OK. So in each epoch, you randomly sample 5000 samples from the whole training set (4.5M sentence pairs as mentioned in your paper), right? Currently, I use about 150k training samples to pre-train it. After achieving about 72% accuracy on the validation set, it starts overfitting.
And did you use any dropout or l2 regularization?
@wangyirui Not right. randomly sample 5000 examples is only utilized in the process of jointly training. During pre-training the discriminator, we collect 1M positive data and 1M negative samples. We didn't use any dropout or l2 regularization. Have you tested your translation performance? I mean, not just focus on the accuracy of the discriminator.
OK, I got it. So the 1 million positive samples and 1 million negative samples are fixed, and will not be re-sampled during the pre-train, right? In addition, I want to confirm that if we denote the positive sample pairs as (S_pos, T_pos), and negative sample pairs as (S_neg, T_neg). So the negative samples source tokens S_pos is exactly the same as negative samples source tokens S_neg, right? In other words, given 1M source tokens, we have corresponding 1M ground truth tokens and 1M machine-translation tokens, right? Thanks!!!
Yes, you are right. The positive and negative examples correspond to the same source sentence.
Thanks. I think the problem is my training set is relatively small (only 153K, roughly as 1/10 as your data size) compared to your 1M training data, so using the similar discriminator model might get overfitting. I will try to increase the training set. Thanks again!
@wangyirui - were you able to make the discriminator work? Mine also starts to overfit it hits around 0.71 accuracy, with 1M training data @ZhenYangIACAS - looks like wangyirui and I may have had the same issue.
@kellymarchisio I have the same problem with you.... starts to overfit after achieved 0.71 accuracy....
@kellymarchisio Have you figured out the problem?
Unfortunately not. I suppose you haven't either?
On Fri, May 25, 2018 at 7:28 PM, wangyirui notifications@github.com wrote:
@kellymarchisio https://github.com/kellymarchisio Have you figured out the problem?
— You are receiving this because you were mentioned. Reply to this email directly, view it on GitHub https://github.com/ZhenYangIACAS/NMT_GAN/issues/6#issuecomment-392220226, or mute the thread https://github.com/notifications/unsubscribe-auth/ADcg6Nk2TE41HFCV3QGUWgDEnWvjE4-_ks5t2KGdgaJpZM4TYNB5 .

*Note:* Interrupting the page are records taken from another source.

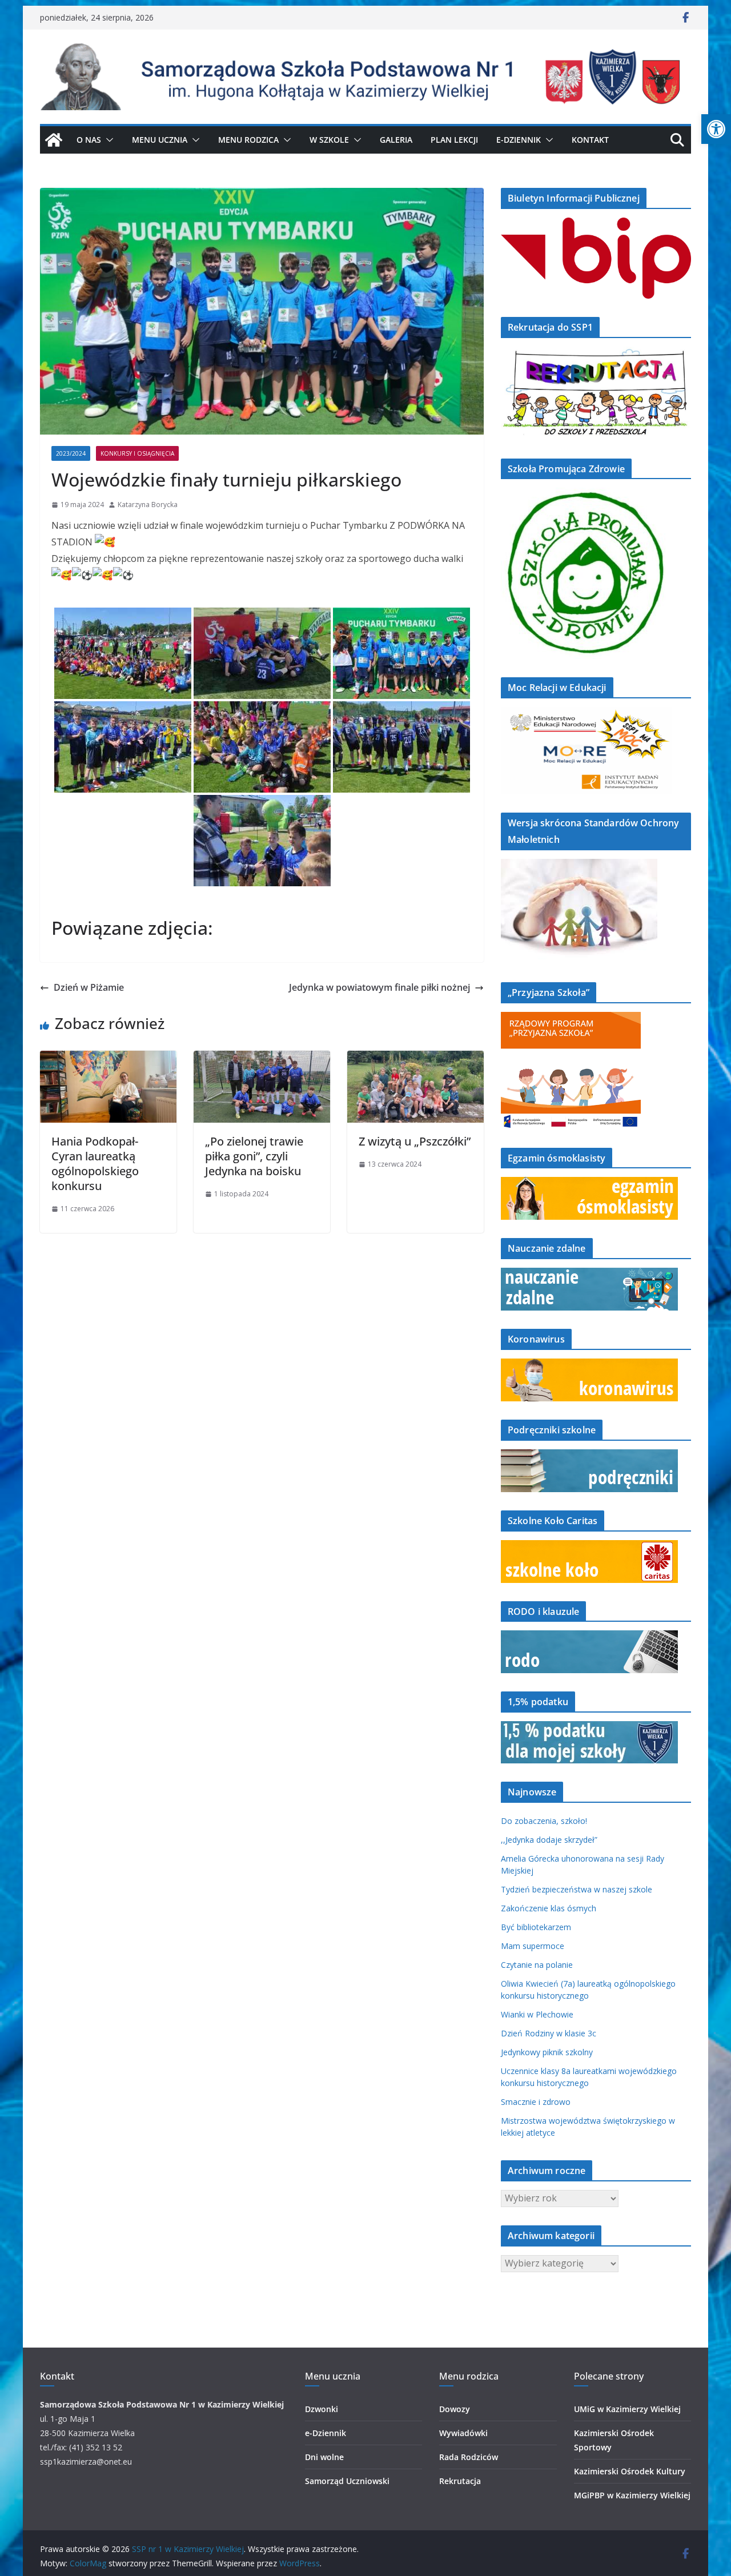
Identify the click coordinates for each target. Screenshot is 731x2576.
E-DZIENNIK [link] (518, 139)
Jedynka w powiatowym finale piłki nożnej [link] (379, 987)
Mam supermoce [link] (532, 1945)
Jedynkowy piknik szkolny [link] (547, 2052)
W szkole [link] (329, 139)
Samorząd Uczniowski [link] (347, 2480)
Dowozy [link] (454, 2409)
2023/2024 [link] (71, 453)
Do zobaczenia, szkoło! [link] (544, 1820)
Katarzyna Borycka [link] (148, 504)
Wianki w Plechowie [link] (537, 2014)
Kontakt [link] (590, 139)
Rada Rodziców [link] (468, 2457)
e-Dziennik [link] (325, 2433)
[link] (716, 129)
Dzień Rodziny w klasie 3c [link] (548, 2033)
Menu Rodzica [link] (248, 139)
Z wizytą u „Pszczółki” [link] (415, 1141)
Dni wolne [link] (324, 2457)
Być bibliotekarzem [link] (536, 1927)
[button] (107, 140)
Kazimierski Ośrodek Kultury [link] (629, 2471)
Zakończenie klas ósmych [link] (548, 1908)
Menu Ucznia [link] (159, 139)
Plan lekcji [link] (454, 139)
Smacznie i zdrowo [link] (536, 2101)
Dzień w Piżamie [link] (89, 987)
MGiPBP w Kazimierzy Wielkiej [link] (632, 2495)
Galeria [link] (396, 139)
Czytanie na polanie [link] (537, 1964)
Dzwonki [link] (321, 2409)
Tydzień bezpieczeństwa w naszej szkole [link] (576, 1889)
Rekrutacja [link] (460, 2480)
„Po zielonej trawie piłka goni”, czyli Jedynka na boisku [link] (254, 1156)
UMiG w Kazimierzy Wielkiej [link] (627, 2409)
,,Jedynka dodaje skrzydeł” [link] (549, 1839)
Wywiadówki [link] (463, 2433)
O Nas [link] (89, 139)
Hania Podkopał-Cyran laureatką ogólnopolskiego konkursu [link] (95, 1163)
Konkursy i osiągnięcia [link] (137, 453)
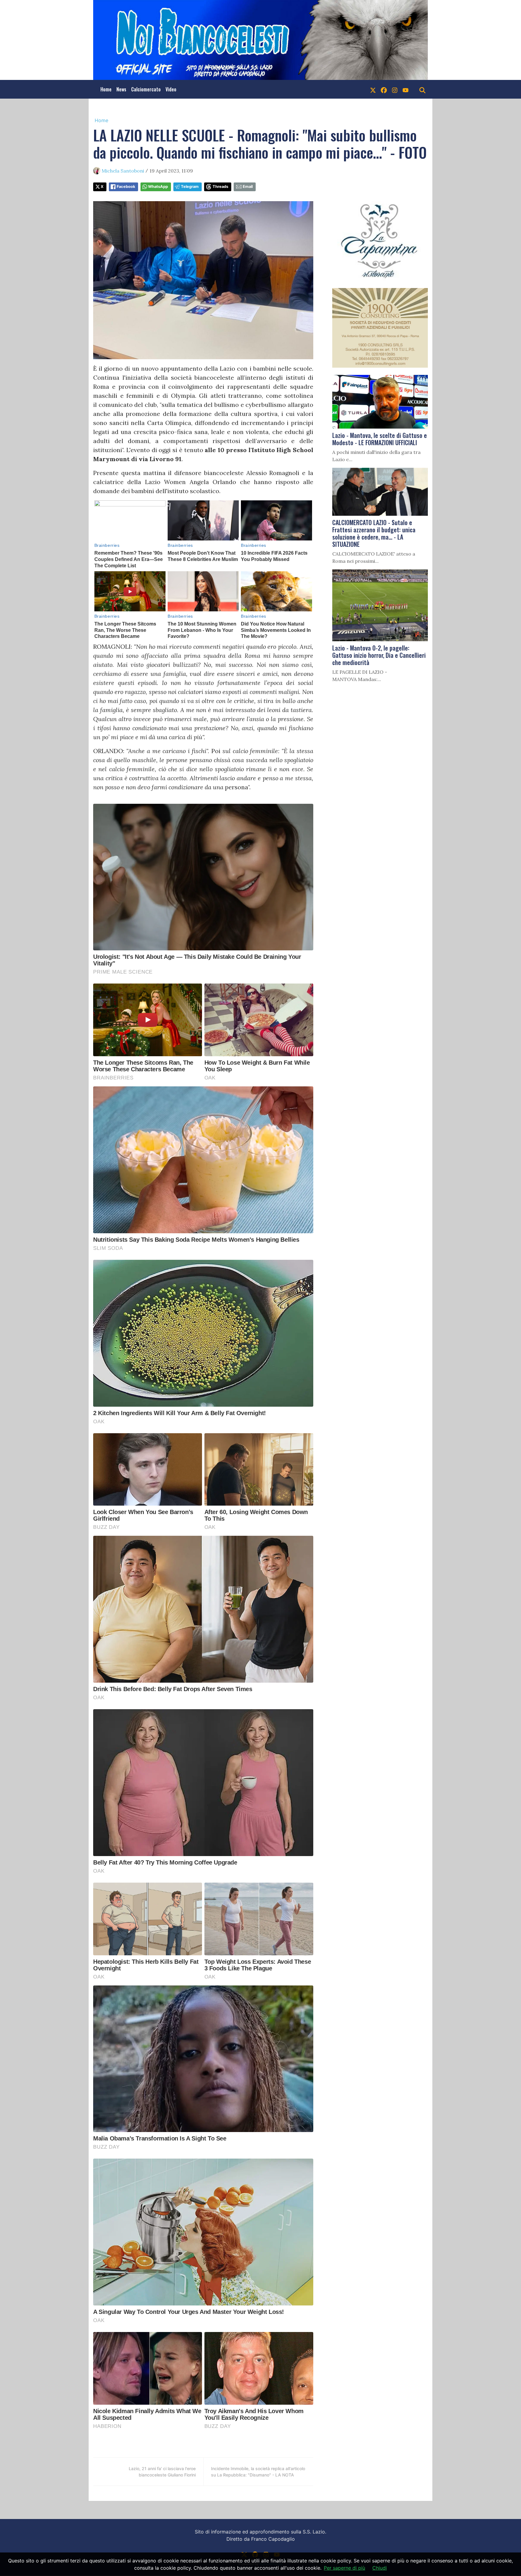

@kellymarchisio yeah, I still can't find out the problem.....I always get overfitting around 71% accuracy on val set
@ZhenYangIACAS the accuracy of 0.82,Does this accuracy rate refer to the prediction accuracy rate on the training set or the prediction accuracy rate on the verification set? The correct rate on the training set as seen in your discriminant model pre-training code.
@kellymarchisio Did you get the fake examples by greedy search? or how is the quality of your true data? I believe this accuracy is correlated with the quality of your own data.
@JianWenJun, In our code, I delete the validation process since I have know how much steps should I run my code. Without validation process, we can save some time for training. Actually, for your running this code at the first time, you should test its accuracy on the validation set.
Hi, how long will it take to pre-train the discriminator to achieve the accuracy of 0.82? Thanks!